**REQUIREMENTS**
Gather every line of the records that contains the word "perform", and copy each one in full. Case counts.

**EXTRACTED RECORDS**
========================

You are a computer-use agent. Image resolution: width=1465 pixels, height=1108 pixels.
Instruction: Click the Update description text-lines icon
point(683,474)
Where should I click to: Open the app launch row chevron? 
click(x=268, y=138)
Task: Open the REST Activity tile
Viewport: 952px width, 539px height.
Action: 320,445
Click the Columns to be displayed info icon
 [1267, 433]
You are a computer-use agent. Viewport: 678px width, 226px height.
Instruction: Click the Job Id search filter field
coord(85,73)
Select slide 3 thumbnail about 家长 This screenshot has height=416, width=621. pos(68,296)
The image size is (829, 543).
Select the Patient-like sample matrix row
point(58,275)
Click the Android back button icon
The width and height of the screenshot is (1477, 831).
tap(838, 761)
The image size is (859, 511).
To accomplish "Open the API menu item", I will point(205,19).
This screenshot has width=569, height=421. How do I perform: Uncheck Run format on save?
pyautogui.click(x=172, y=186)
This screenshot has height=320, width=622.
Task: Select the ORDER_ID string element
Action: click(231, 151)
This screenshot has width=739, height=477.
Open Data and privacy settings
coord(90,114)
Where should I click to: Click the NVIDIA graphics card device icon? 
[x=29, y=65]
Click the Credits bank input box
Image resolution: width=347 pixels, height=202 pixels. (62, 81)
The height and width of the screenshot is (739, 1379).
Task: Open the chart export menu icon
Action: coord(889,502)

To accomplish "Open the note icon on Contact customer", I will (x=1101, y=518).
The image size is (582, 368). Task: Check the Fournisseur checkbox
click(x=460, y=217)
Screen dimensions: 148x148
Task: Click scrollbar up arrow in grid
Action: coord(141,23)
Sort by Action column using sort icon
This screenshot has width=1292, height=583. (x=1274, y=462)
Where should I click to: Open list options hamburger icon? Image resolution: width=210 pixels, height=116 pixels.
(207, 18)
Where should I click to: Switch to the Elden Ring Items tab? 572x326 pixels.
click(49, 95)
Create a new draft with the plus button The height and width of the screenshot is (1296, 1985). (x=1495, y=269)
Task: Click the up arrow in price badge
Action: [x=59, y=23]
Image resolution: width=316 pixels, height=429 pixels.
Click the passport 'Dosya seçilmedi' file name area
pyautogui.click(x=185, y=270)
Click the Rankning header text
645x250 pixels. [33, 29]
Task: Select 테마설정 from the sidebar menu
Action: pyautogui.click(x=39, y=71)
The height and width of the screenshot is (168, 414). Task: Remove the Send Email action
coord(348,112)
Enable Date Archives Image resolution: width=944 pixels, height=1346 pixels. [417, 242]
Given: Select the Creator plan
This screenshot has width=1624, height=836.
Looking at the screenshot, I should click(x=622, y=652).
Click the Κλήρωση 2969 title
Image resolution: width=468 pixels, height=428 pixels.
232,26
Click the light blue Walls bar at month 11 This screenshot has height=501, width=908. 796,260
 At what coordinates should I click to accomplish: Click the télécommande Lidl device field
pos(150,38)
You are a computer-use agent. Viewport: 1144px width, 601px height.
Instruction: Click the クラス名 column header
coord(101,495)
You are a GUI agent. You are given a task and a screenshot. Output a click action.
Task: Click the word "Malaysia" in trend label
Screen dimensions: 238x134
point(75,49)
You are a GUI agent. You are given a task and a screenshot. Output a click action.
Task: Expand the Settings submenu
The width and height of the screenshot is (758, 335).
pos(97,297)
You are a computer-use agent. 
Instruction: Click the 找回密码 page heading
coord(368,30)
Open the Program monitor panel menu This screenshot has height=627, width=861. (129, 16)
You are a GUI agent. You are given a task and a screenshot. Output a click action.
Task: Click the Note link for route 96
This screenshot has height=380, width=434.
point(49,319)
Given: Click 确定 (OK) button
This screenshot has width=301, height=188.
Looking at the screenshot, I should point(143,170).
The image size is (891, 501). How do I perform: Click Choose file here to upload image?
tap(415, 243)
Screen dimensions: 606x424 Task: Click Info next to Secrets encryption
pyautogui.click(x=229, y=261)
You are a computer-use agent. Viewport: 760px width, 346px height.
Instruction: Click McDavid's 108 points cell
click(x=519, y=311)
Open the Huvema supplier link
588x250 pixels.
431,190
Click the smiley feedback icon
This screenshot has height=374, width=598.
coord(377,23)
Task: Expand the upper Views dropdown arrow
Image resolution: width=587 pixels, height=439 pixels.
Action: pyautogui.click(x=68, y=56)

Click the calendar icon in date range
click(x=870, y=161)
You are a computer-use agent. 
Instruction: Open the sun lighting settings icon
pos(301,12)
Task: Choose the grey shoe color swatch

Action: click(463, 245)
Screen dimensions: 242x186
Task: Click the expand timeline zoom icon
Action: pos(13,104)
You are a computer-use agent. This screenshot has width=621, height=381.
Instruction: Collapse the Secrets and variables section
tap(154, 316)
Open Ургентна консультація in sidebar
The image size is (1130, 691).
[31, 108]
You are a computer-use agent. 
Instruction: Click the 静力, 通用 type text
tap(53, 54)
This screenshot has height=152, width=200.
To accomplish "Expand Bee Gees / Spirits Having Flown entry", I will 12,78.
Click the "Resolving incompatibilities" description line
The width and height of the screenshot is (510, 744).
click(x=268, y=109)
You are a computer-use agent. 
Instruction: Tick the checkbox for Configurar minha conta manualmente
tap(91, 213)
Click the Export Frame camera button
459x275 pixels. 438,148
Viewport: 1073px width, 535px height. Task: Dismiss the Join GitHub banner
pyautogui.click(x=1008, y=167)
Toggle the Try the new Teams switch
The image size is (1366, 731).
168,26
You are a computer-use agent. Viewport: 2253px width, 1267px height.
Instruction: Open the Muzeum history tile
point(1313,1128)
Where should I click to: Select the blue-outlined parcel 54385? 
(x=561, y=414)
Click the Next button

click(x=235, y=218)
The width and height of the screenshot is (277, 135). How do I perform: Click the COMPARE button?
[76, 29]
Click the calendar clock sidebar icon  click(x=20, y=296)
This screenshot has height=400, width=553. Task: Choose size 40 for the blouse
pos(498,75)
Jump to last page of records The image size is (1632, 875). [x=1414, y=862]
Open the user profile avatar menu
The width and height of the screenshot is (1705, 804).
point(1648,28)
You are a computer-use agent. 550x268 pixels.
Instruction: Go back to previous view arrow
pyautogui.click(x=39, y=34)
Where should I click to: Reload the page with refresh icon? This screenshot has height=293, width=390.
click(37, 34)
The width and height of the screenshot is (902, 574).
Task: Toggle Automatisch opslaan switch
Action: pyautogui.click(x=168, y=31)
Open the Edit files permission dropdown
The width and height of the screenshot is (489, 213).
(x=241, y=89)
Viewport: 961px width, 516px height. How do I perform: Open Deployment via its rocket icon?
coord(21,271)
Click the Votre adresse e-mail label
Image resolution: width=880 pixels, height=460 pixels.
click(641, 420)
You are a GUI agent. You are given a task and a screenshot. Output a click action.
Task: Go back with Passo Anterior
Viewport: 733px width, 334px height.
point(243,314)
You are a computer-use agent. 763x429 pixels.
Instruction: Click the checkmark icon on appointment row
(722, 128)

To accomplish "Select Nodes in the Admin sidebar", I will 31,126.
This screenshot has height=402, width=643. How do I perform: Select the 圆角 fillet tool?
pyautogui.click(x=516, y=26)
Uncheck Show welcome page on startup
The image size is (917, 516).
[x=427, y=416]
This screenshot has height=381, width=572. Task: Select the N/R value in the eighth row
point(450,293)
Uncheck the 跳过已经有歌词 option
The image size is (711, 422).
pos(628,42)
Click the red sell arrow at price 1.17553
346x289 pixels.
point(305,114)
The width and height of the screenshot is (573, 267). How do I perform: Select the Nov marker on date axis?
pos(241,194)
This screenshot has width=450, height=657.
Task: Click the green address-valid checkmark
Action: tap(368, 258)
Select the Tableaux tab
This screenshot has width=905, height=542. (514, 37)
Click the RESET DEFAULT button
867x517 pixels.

========================

**ANSWER TO THE EXERCISE**
This screenshot has width=569, height=421. How do I perform: Uncheck Run format on save?
The image size is (891, 501). How do I perform: Click Choose file here to upload image?
The width and height of the screenshot is (277, 135). How do I perform: Click the COMPARE button?
Viewport: 961px width, 516px height. How do I perform: Open Deployment via its rocket icon?
This screenshot has height=402, width=643. How do I perform: Select the 圆角 fillet tool?
The width and height of the screenshot is (573, 267). How do I perform: Select the Nov marker on date axis?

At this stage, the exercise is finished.